# Assigned task
Identify all lines of the data containing the string "refresh" and copy them.

(Source data)

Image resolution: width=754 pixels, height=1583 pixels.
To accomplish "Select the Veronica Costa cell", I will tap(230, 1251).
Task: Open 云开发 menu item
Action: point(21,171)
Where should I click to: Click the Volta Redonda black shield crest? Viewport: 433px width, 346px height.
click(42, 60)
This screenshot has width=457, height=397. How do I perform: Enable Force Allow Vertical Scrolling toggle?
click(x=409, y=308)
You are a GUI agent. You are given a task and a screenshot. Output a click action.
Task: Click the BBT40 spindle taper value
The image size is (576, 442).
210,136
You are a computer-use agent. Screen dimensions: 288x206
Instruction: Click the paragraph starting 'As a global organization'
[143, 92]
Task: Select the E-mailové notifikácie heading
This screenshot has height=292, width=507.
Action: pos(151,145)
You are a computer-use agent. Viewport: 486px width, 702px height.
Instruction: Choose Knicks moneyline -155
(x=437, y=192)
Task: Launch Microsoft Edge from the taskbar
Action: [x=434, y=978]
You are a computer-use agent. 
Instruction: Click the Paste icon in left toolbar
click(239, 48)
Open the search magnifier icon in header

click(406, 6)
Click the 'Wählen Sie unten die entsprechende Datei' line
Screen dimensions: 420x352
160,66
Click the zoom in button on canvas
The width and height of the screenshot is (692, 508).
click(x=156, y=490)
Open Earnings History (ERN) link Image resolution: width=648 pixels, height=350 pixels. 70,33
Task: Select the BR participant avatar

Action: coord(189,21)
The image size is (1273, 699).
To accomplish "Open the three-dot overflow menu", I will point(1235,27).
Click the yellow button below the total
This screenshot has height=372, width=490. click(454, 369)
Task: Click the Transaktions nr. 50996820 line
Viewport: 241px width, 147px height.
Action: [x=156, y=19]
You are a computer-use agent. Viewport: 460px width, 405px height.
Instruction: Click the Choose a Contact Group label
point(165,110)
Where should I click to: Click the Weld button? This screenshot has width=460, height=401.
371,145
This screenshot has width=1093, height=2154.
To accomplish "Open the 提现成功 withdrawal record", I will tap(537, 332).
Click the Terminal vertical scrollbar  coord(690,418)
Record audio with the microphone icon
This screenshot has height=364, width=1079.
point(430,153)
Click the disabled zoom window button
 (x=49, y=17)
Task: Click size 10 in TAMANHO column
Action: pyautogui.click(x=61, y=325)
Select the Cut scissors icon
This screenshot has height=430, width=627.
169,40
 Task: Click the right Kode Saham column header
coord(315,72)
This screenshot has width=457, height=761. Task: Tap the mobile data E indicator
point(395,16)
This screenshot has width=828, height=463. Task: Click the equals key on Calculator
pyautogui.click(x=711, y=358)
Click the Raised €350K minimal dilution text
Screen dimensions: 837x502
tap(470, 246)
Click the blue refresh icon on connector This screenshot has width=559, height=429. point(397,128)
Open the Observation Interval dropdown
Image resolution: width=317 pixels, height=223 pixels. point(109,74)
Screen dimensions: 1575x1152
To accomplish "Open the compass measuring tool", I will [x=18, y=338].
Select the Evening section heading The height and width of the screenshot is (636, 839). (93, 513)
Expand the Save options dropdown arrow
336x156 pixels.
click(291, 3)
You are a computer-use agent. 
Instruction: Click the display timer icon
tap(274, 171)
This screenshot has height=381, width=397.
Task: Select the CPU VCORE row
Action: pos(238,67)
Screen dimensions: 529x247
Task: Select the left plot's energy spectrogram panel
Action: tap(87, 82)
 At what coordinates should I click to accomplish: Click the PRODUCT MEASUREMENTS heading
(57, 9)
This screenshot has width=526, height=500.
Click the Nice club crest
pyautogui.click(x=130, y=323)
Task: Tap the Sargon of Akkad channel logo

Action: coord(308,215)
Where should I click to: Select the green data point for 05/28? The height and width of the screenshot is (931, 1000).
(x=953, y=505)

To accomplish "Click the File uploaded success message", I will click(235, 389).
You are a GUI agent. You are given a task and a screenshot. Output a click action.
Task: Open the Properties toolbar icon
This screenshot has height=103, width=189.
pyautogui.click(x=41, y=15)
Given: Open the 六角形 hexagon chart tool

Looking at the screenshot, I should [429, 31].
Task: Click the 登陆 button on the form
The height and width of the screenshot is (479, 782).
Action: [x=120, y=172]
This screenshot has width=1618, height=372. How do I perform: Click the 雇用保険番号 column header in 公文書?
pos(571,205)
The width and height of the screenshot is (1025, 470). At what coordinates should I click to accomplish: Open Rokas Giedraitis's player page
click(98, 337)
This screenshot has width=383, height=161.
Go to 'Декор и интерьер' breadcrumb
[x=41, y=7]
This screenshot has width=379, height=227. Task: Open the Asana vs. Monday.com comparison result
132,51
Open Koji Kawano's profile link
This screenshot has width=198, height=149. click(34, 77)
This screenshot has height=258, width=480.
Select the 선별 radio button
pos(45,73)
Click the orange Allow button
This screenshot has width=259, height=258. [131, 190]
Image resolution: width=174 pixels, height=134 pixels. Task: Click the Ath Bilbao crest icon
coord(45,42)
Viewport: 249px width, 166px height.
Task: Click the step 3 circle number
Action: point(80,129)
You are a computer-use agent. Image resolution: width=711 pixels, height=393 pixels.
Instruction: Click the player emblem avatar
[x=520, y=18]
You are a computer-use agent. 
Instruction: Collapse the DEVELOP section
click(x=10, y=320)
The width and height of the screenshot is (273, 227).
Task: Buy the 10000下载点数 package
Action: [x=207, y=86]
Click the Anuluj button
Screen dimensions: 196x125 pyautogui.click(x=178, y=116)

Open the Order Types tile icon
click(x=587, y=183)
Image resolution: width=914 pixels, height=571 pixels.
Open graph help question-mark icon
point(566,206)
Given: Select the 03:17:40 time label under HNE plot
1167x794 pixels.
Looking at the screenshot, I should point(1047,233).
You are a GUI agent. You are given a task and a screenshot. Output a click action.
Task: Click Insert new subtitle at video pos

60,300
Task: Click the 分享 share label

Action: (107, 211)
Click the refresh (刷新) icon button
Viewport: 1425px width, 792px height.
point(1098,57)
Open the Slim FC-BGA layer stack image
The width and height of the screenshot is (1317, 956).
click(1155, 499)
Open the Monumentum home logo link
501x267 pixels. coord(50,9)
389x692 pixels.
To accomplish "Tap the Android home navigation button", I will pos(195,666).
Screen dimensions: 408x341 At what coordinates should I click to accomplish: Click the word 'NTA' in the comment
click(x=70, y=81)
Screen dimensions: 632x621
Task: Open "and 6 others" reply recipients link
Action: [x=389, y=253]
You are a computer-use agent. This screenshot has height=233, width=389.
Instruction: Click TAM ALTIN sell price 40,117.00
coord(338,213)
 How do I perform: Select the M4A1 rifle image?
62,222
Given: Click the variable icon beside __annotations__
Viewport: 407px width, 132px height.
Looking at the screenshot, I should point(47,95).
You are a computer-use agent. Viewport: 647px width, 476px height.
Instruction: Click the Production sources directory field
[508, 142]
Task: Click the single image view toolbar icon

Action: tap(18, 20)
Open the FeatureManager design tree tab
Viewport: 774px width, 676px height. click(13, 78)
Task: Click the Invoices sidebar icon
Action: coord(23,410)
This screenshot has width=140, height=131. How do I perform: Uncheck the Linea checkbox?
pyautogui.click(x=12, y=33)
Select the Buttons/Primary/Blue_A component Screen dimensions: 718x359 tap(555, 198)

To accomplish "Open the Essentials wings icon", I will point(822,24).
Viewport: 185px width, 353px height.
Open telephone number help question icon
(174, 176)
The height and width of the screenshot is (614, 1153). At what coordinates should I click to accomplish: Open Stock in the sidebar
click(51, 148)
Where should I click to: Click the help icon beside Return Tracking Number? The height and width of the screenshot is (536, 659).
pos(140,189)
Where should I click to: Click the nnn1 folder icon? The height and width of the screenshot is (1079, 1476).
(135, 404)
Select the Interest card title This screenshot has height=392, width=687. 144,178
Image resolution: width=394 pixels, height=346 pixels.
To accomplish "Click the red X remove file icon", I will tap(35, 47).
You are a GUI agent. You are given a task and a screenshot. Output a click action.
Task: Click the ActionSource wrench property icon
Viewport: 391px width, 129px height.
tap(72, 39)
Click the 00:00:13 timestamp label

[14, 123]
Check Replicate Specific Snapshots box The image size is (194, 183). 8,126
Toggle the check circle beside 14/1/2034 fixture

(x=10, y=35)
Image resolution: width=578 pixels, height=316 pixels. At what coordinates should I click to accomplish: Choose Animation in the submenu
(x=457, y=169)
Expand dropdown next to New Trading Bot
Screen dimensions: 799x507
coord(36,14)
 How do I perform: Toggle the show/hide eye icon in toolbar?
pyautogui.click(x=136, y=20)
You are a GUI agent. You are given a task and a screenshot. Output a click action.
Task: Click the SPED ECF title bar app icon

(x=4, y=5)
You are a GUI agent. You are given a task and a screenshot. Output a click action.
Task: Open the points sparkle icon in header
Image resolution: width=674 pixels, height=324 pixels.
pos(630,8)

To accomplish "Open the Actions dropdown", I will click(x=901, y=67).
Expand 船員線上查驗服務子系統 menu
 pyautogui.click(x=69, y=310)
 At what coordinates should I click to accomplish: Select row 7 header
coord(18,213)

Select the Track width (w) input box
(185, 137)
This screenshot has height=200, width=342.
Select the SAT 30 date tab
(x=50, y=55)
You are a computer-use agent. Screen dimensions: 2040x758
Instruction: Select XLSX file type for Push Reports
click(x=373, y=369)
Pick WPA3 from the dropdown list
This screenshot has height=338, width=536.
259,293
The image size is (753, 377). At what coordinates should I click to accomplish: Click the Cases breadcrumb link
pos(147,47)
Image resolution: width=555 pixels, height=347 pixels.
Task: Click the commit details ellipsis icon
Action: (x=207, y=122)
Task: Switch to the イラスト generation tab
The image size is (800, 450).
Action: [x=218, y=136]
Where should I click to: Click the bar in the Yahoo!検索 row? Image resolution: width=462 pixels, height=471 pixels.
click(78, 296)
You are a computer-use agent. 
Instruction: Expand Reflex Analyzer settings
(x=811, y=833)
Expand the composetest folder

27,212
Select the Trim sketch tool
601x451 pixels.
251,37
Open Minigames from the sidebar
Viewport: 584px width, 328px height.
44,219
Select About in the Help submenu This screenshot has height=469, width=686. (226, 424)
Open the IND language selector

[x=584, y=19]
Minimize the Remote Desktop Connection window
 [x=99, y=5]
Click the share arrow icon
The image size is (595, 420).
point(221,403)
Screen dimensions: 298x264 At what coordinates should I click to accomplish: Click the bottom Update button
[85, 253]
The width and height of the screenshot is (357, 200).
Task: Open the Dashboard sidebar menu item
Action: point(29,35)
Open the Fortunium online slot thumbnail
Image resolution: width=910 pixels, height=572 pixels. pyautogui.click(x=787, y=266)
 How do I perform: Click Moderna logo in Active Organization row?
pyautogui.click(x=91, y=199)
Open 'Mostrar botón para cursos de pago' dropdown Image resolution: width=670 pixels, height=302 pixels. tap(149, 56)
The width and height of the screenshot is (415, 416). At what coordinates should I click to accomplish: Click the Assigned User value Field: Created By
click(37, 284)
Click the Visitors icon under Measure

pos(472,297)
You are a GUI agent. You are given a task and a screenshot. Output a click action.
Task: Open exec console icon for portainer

# Exercise solution
Click the blue refresh icon on connector This screenshot has width=559, height=429. point(397,128)
Click the refresh (刷新) icon button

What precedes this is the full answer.